Ahora, tras veinte años de aplicación de un exitoso programa, la Consejería de Educación de Madrid decide desmontarlo, lo que supone ponerle fin.

Sin querer culpar de esta decisión al actual consejero que, una vez nombrado, se ha encontrado sobre la mesa la propuesta que tiene que aplicar, sin pretender que sea experto en educación o que sepa algo sobre la enseñanza de idiomas, éste, lo primero que tendría que explicar es el contenido de su declaración y los argumentos que la justifican.

No vamos a exponer aquí argumentos en defensa de la enseñanza de la Geografía y la Historia ni de ninguna otra materia en una lengua meta, ni las consecuencias  que tal medida va a implicar puesto que serán objeto de posteriores análisis. Los únicos datos ciertos y fiables por ahora son las declaraciones del consejero que son textualmente las siguientes:

Queremos que la geografía y la historia se den en español, en todos los cursos. Hemos analizado que, a la hora de estudiar historia en inglés, muchas veces lo que se produce es un detrimento, un descenso, tanto en la historia como en el inglés”.

De entrada, esto contradice la información facilitada durante 20 años por la propia Consejería de Educación de Madrid. Todos los informes anuales del Consejo Escolar de la Comunidad recogen los logros del programa bilingüe en las evaluaciones externas, al igual que todas las publicaciones de “Datos y Cifras de la Educación”.

La información que aparece en las webs de la Consejería exalta los buenos resultados y los éxitos del programa bilingüe; el informe interno realizado en 2016 y completado en 2018 deja claro, con datos y resultados reales, que en todas las pruebas nacionales e internacionales –PIRLS, TIMSS, PISA–  los alumnos de los centros bilingües obtienen mejores resultados que los de los centros no bilingües.

En las evaluaciones de diagnóstico de 6º de Primaria y cuarto de la ESO, la Consejería afirma que “impartir asignaturas en inglés no reduce los resultados en esas asignaturas tras 10 años de enseñanza  bilingüe en educación obligatoria”.

Los resultados de las pruebas EvAU evidencian que los alumnos de centros bilingües obtienen mejores resultados que los de los centros no bilingües tanto en inglés como en las demás materias.

Según la propia Consejería, el programa bilingüe tiene efectos positivos en el abandono educativo temprano, en las tasas brutas de graduación, en las tasas de idoneidad, en el porcentaje de repetición y ha contribuido significativamente a los buenos resultados educativos de la Comunidad de Madrid, ha permitido un alto grado de equidad de la enseñanza madrileña, ha mejorado su excelencia, sobre todo en el dominio de la lengua inglesa.
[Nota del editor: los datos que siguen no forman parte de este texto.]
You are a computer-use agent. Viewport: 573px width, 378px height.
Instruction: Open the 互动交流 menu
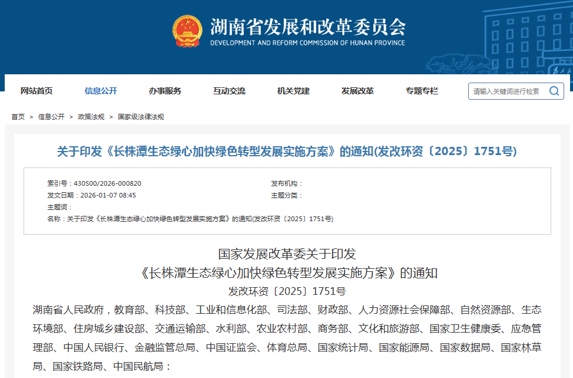[x=229, y=91]
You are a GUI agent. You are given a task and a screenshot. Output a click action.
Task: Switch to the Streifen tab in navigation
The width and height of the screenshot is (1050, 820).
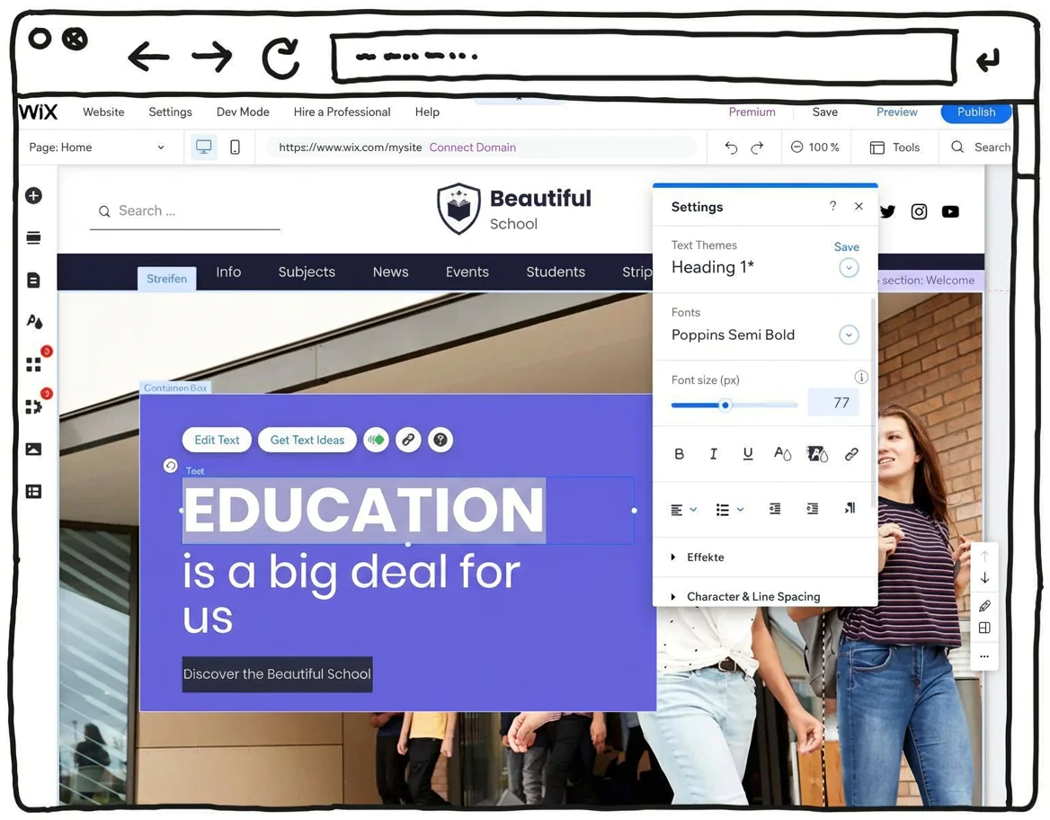pos(166,278)
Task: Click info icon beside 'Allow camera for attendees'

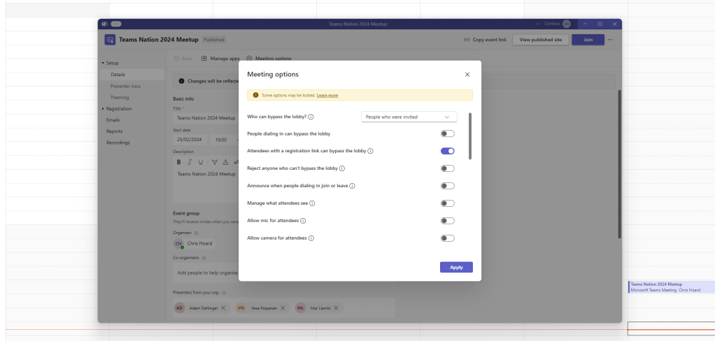Action: pyautogui.click(x=311, y=238)
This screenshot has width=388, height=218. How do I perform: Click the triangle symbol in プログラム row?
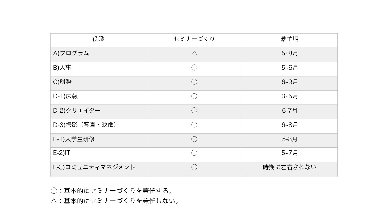194,53
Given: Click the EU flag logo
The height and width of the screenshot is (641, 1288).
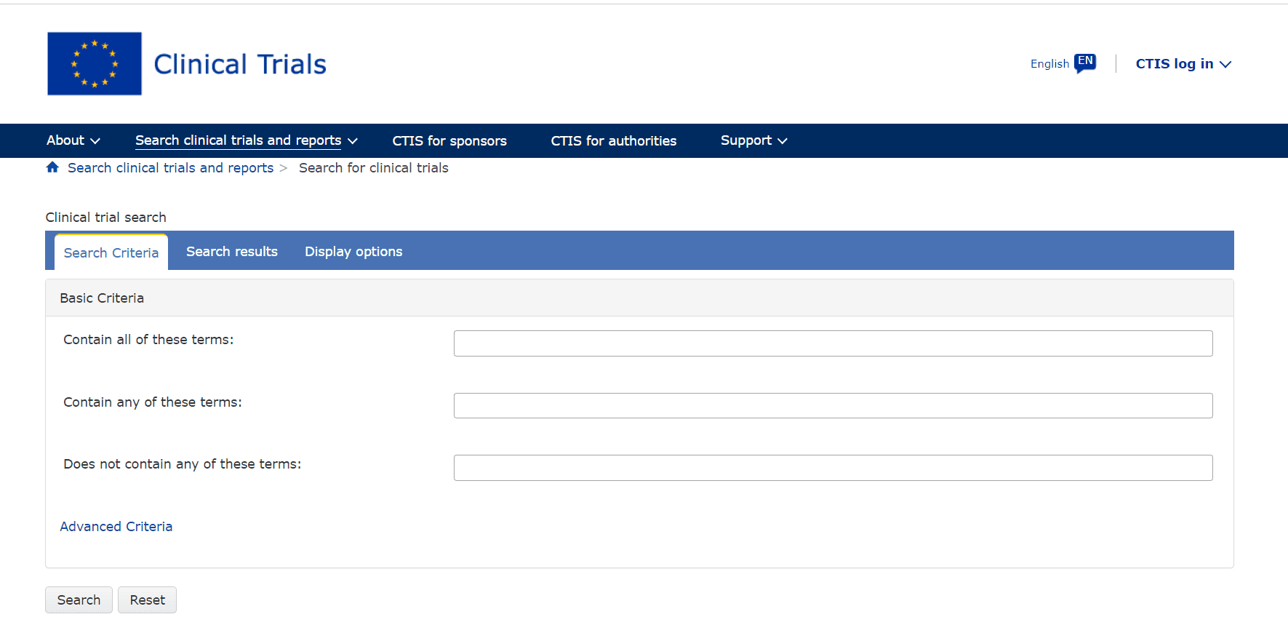Looking at the screenshot, I should (x=95, y=63).
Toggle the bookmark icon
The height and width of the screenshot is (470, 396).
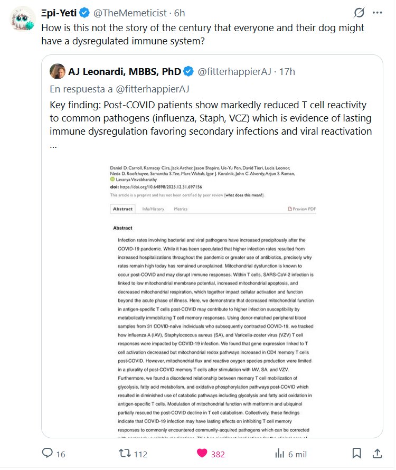coord(357,453)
 Las conclusiones finales del informe afirman que

  • El Programa de Enseñanza Bilingüe de la Comunidad de Madrid mejora de forma destacada el nivel de inglés de los alumnos.
  • Impartir asignaturas científicas y sociales en Inglés no reduce el nivel de conocimientos y competencias adquiridos en estas materias por los alumnos.
  • La implantación del Programa de Enseñanza Bilingüe ha impulsado la calidad del sistema educativo en la Comunidad de Madrid.

Tras exponer todos estos datos de la propia Consejería de Educación, es difícil entender la declaración del consejero y hay que preguntarse si, entonces, la información publicada por la Consejería de Educación es falsa.

¿Es creíble que la Consejería haya estado engañando durante veinte años a los madrileños?

Si la respuesta a esta pregunta es negativa, ¿en qué se basa el consejero para afirmar justamente lo contrario?

No hay ninguna duda de que alguien no dice la verdad, la Consejería durante veinte años o el actual consejero. Y aquí no es aplicable “el cambio de opinión”.

En consecuencia, la Asociación Enseñanza Bilingüe exige al consejero que justifique la medida que pretende aplicar y que dé a conocer “el análisis que han realizado” puesto que contradice totalmente lo que, con datos objetivos, lleva afirmando la propia Consejería durante años.

Si el consejero de Educación de la Comunidad de Madrid demuestra con datos objetivos que al estudiar Historia en inglés se produce un detrimento, un descenso, tanto en la Historia como en el inglés, la Asociación Enseñanza Bilingüe no tendrá ningún inconveniente en apoyar la medida propuesta. Pero si no lo hace, deberá rectificar.